It is a pathogen of various, mostly deciduous trees including species of Acer, Aesculus, Alnus, Betula, Crataegus, Fagus, Larix, Malus, Ostrya, Picea, Populus, Prunus, Salix, and Sorbus.

After starting as just a crust on the wood, the fruiting structure develops undulating intergrowing brackets up to about 3 cm broad, which have a tough rubbery texture. The edges and fertile lower surfaces show a fairly vivid violet colour while the fungus is growing, and the upper surfaces have a grey aspect (sometimes with zonation and usually a lighter edge) and are covered with whitish hairs. After a week or two the fructification dries out, becomes brittle, and turns a drab brown or beige. Infected wood can be recognized because it is stained a darker tint.

The spores are rounded cylinders approximately 5–8 μm x 3–4 μm in size. The hyphal structure is monomitic with clamp connections.

It is often found on old stumps and dead wood, but can also be a serious parasite of living trees. As well as plum trees it attacks many other broad-leafed species (other Prunus, apple, pear, willow, poplar, maple, hornbeam, plane, oak, elm, lilac, and many others). Occasionally it also infects conifers (e.g. fir, spruce, and Thuja). Geographically it is roughly just as widespread as its hosts; it is common in woods, orchards and tree plantations in temperate climates.

=== Similar species ===
Amylostereum areolatum is considered to be similar, and usually has moss covering its cap. Phlebiopsis crassa does not form caps, while members of Trichaptum form a continuous surface covered by teeth or pores.

== As a human pathogen ==
A single case report confirmed human infection with Chondrostereum purpureum in a non immunocompromised man who had been working with infected plant material. It was resolved by treating him with antifungal medication, but indicates potential for a broader host range for plant fungus than previously believed.

== Mycoherbicide ==
Chondrostereum purpureum is commercially available as a method of combatting forest 'weed trees' such as aspens, beech, birches, maples, pin cherry, poplars, and other species. The fungus is applied directly to the weed trees in a nutrient paste which can be stored and handled conveniently.

The first regulatory approval was granted in 2001 to Myco-Forestis Corporation and targeted species "including birch, pin-cherry, poplar/aspen, red maple, sugar maple, and speckled alder in the Boreal and Mixed forest regions of Canada, east of the Rocky Mountains". It had not been reported as of 2001 to cause any diseases in coniferous tree species but apparently does.

According to a 2007 regulatory decision of the Canadian Pest Management Regulatory Agency, the use of this control method in paste form on Sitka spruce and red alder will only have a limited impact on non-target trees since the fungal spores are ubiquitous anyway and healthy trees are resistant to attack.

* [YOUR TASK]:
Answer these questions from the text on Chondrostereum purpureum, numbering each answer to match.
1. What size are the spores?
2. What color are the edges and fertile lower surfaces while the fungus is growing?
3. In what year was the first regulatory approval granted, and to which company?

* [INFORMATION PROVIDED]:
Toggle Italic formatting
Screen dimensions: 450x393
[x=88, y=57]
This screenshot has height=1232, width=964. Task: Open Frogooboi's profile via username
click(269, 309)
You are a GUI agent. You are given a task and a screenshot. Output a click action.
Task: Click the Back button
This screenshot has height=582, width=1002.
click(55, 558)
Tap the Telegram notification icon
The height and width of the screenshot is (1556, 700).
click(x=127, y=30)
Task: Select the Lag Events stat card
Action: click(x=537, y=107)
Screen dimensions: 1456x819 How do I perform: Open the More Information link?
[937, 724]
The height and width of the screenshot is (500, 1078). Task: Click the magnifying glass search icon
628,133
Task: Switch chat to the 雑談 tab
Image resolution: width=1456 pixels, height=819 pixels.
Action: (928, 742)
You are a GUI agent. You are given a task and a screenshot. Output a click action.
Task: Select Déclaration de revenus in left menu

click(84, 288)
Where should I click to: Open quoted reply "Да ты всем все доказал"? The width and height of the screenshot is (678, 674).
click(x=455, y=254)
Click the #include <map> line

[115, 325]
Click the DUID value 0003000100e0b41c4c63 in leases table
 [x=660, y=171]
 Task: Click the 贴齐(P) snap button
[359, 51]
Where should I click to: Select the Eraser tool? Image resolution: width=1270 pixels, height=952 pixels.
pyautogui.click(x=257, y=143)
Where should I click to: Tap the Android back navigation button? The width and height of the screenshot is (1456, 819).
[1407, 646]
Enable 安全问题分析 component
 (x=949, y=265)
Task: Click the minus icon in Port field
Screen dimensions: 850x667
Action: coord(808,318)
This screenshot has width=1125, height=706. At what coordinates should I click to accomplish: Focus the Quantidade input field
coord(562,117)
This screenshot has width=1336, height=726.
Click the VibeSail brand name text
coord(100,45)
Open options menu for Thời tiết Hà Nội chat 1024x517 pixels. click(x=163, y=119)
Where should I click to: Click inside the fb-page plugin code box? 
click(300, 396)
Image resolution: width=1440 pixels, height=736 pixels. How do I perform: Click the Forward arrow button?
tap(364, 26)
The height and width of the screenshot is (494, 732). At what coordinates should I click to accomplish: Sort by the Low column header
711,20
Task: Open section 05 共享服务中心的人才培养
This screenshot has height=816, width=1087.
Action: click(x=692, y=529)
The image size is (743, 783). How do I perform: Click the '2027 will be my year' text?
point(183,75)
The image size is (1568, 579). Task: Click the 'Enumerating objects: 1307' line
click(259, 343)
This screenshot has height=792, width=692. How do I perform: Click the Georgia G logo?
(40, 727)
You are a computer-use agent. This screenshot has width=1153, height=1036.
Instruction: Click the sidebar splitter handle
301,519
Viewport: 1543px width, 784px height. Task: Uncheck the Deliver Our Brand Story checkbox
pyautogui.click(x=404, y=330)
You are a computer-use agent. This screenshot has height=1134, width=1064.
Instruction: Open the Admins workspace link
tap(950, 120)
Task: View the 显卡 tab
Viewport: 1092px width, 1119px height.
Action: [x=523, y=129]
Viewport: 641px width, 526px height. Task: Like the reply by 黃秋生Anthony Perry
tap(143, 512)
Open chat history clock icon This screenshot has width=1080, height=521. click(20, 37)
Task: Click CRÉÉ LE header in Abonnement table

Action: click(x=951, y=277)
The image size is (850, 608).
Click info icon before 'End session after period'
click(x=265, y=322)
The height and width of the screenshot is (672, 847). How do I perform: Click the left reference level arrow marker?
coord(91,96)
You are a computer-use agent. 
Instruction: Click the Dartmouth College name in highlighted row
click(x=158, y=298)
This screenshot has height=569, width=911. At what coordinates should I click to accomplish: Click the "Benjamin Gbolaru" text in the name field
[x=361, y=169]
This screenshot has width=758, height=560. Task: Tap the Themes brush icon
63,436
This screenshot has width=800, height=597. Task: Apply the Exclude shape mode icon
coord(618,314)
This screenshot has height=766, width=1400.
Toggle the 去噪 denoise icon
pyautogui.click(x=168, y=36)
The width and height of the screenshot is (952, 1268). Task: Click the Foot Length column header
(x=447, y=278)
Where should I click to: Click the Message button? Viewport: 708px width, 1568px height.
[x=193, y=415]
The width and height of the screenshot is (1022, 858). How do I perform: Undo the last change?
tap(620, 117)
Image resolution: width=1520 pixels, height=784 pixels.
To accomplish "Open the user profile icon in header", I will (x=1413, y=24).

* [YOUR SOLUTION]:
1. The spores are rounded cylinders approximately 5–8 μm x 3–4 μm in size.
2. They are a fairly vivid violet.
3. The first approval was granted in 2001 to Myco-Forestis Corporation.